Last month I wrote about Adele and how her family's anguish played out in their decisions to enroll in hospice and then revoke the benefit a day later. I speculated that Adele would die an uncomfortable death in a nursing home, unless the home panicked (as they are prone to do) and returned her to the hospital.

I've had some follow-up about Adele. She left the hospital and moved to a nursing home. About ten days later, at the family's insistence, she was brought to the emergency department. They felt she wasn't doing well. The ED did its job, finding no changes of any substance, and she went back to the nursing home. A week later I discovered that she was once again a hospice patient  -- enrolled with another program, not with mine -- and on their inpatient hospice unit. She died there several days after admission.

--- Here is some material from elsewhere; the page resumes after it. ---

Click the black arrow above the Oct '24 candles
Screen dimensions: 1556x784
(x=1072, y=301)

So I advocated for hospice, the family accepted and then rejected my advice, and finally accepted it again but went with a different hospice program? What's the take-home message here? Should I be gloating that they finally saw things my way? Angry that they rejected my program in favor of another? Depressed because I wasn't a good enough palliative medicine specialist to get them to stick with their first decision?

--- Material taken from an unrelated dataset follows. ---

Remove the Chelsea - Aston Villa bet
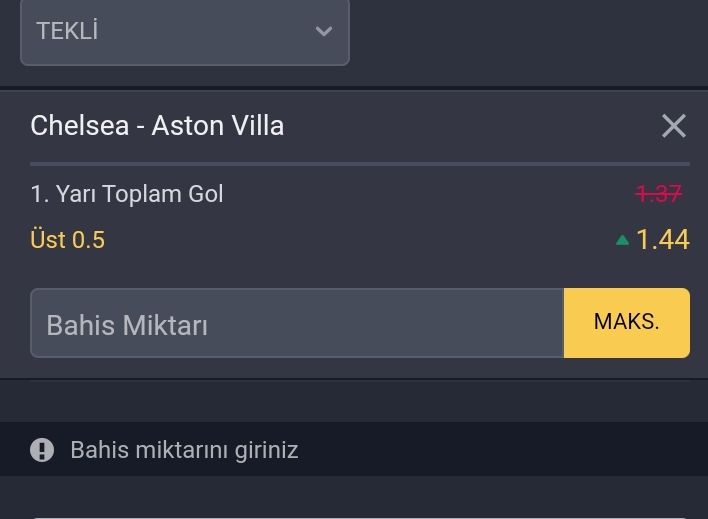This screenshot has width=708, height=519. [674, 126]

I vote for "none of the above." Instead, I think Adele and her family teach us two important lessons.

The first is that bearers of bad news do so at that their peril. "Don't shoot the messenger" applies equally well to warfare and the breaking of bad news -- not that there aren't other parallels, by the way. I think one reason Adele's family chose another hospice the second time around was because it was so hard for them to get there. 

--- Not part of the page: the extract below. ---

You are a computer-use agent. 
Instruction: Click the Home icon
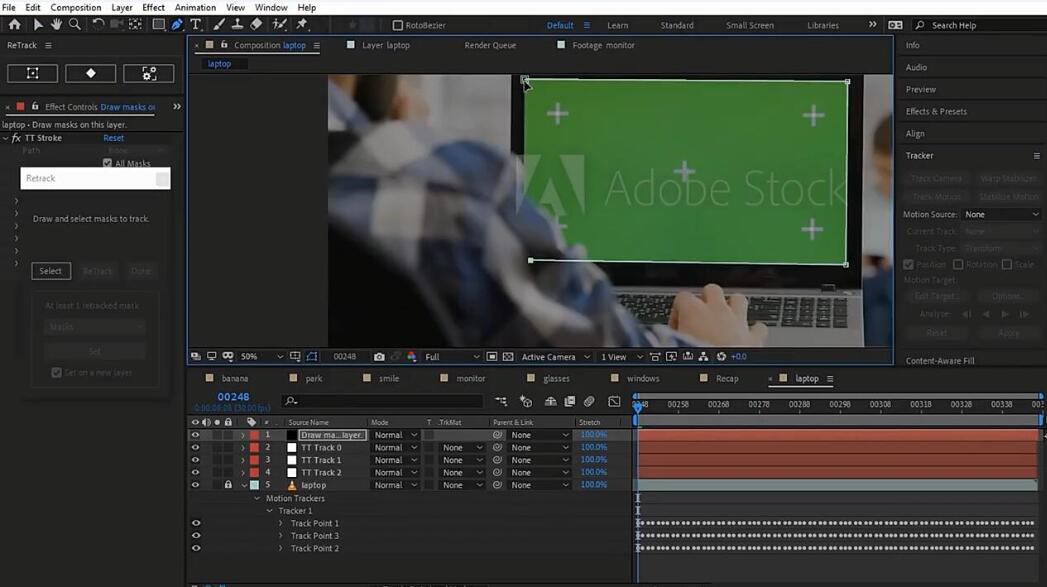coord(14,25)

The second is that, faced with the devasting realization that nobody actually does live forever, each patient-family unit carves its own trajectory and proceeds at its own pace. The process can't be hurried. Sometimes I think that our job is to shield families, to protect their emotional space while they wrestle with the tough decisions they'd rather not have to make. Creating a safe, non-judgmental context for patients and families is part of the work I do every day.

2 comments:

  1. I'm not sure it has anything to do with rejection: I suspect they realised you were right but couldn't summon up the courage to say it to you to your face. So the solution was to accept hospice (good, the right thing to do, at least) but with another provider so they were spared the embarrassment factor. The true of the matter is that you have had a success in the education stakes and the lady died in the right place - the run up could have been better, but at least she had some comfort.
    Keep up the good work.

    ReplyDelete
  2. I agree with Eileen. You provided the information.. which they used, once they were able to accept what you had told them. You were a facilitator and a teacher to them. You also gave them an out. They were able to be angry with the messanger ( projecting)... alleviating some of the pain. While you were not able to physically help the patient, you were able to teach. I would consider what you did a HUGE success.